_Исходный текст_

• • • • •

Он считался образцом любезности и доброжелательства: никому отказа не было. Но и пользы большой от его предстательства не обнаруживалось. Меня отталкивала его всегдашняя, подчеркнутая готовность услужить.
Алданов, талантливейший, культурнейший публицист, почему-то задумал писать бесконечные романы. И это была роковая ошибка.
Перечитывая «Похождения Чичикова», я совершенно непроизвольно, однако всегда на тех же страницах, вспоминаю Алданова… «Приезжий наш гость также спорил, но как-то чрезвычайно искусно, так что все видели, что он спорил, а между тем приятно спорил. Никогда он не говорил: «вы пошли», но «вы изволили пойти», «я имел честь покрыть вашу двойку» и тому подобное».
Галина Кузнецова, писательница деликатнейшая, в своем прелестном «Грасском журнале», где она ни о ком не отзывается резко или худо, все же так повествует о Марке Алданове:
«Всю дорогу туда и обратно он расспрашивал. Это его манера. Разговаривая, он неустанно спрашивает, и чувствуется, что все это складывается куда-то в огромный склад его памяти, откуда будет вынуто в нужный момент. Расспрашивал он решительно обо всем: как мы здесь живем, охотятся ли здесь, ездят ли верхом, почему не охотится Иван Алексеевич, почему не ездит верхом, почему не ловит рыбу…» и так далее и так далее… Как не вспомнить здесь знаменитый ларчик, куда Чичиков «имел обыкновение складывать все, что ни попадалось». А в другом месте «Мертвых душ»: «Потом, само собою разумеется, письмо было свернуто и уложено в шкатулку, в соседстве с какой-то афишею и пригласительным свадебным билетом, семь лет сохранявшимся в том же положении и на том же месте». Пошлешь Алданову свою новую книгу и обратной почтой получишь летучку или открытку с благодарностью и пожеланием успеха. Бунин если отвечал, то только предварительно перелистав или прочитав книгу.
— Над чем изволите теперь работать? — осведомлялся Алданов, и молодой литератор недоумевающе оглядывался не зная, к кому обращаются с этим вопросом.
А получив ответ, вежливо продолжал:
— У кого предполагаете издавать?

• • • • •

_Извлеченные сведения_

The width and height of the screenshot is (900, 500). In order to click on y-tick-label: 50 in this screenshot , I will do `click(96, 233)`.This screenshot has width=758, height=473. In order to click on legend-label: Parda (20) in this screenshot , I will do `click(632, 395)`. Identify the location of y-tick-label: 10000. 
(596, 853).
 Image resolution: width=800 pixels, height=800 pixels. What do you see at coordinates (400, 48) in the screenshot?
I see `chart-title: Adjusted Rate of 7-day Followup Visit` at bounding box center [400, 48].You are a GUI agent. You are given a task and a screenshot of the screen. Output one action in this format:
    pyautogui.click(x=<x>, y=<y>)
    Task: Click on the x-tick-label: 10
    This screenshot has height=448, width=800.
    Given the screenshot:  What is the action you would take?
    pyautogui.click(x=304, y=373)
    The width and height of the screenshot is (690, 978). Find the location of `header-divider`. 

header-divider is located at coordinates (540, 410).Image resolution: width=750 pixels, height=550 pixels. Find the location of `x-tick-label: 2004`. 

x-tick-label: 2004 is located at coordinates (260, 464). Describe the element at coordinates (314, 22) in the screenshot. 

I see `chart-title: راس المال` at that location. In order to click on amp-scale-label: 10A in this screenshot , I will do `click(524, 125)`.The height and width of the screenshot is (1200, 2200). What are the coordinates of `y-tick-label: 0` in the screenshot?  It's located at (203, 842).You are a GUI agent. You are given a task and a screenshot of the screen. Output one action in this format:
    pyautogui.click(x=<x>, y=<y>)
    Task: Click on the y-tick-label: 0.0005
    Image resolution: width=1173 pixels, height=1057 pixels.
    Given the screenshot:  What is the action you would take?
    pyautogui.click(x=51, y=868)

• • • • •

_Как выполнить задание_
Перепечатайте без изменений отрывок из текста об Алданове, начиная со слов «Он считался образцом» и далее вплоть до слов «была роковая ошибка.».

_Письменный ответ_
Он считался образцом любезности и доброжелательства: никому отказа не было. Но и пользы большой от его предстательства не обнаруживалось. Меня отталкивала его всегдашняя, подчеркнутая готовность услужить.
Алданов, талантливейший, культурнейший публицист, почему-то задумал писать бесконечные романы. И это была роковая ошибка.